§ Exercise instructions: Each line from the one that holds "1568x600 pixels. At" to the end of the records is to be retyped exactly. Pictures are not part of the copy.
Data in this exercise Block Start
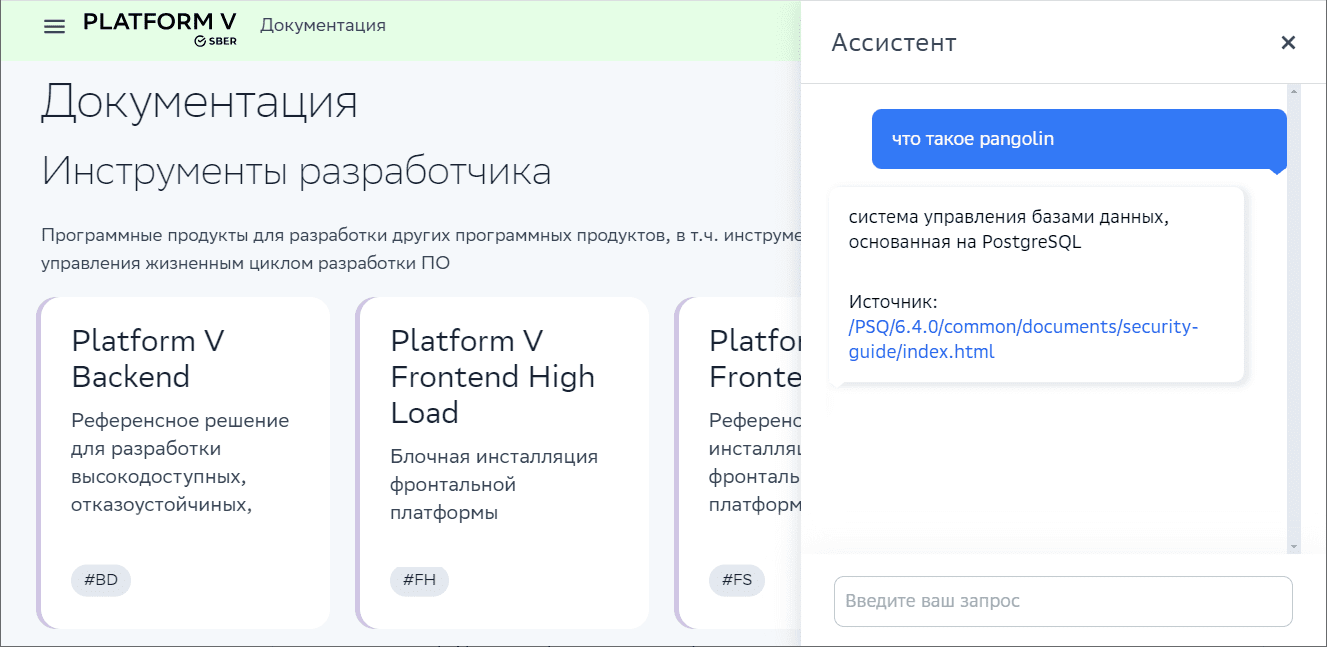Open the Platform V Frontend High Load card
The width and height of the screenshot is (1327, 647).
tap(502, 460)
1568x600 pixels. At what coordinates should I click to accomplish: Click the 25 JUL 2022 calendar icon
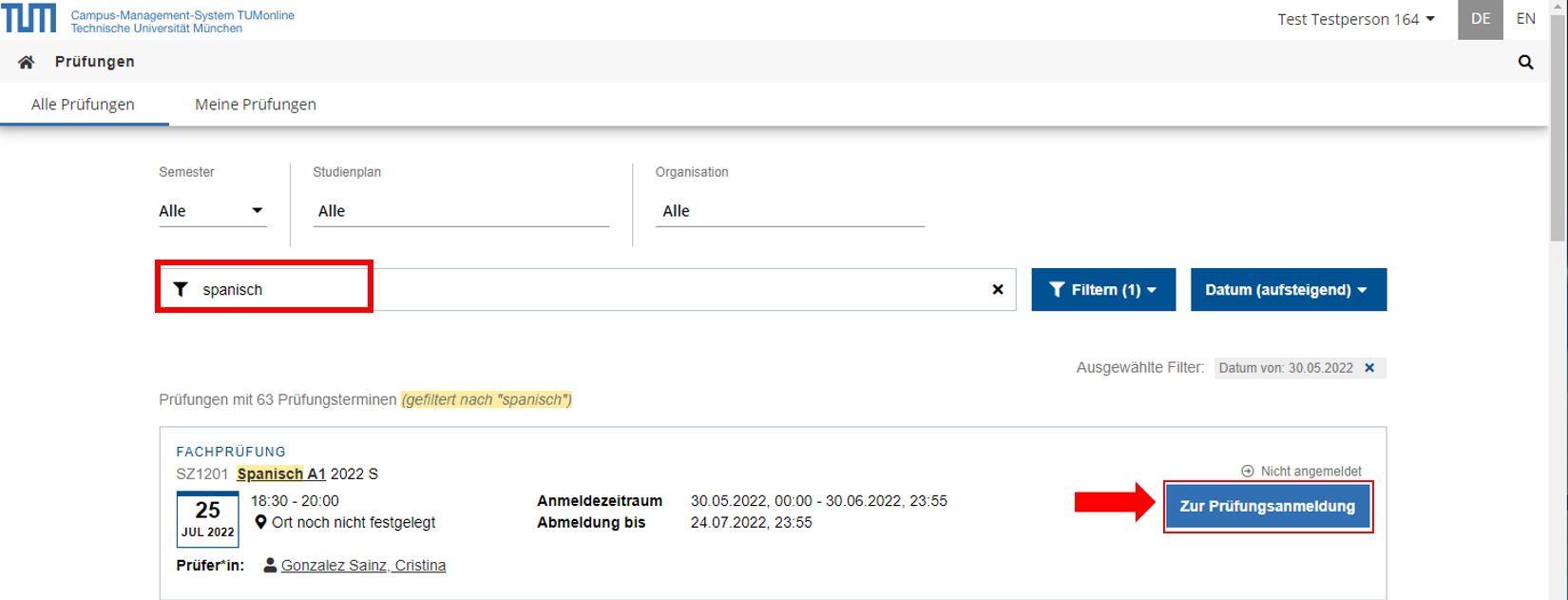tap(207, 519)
Data in this exercise Block End
§ Solution for this exercise:
1568x600 pixels. At what coordinates should I click to accomplish: Click the 25 JUL 2022 calendar icon
tap(207, 519)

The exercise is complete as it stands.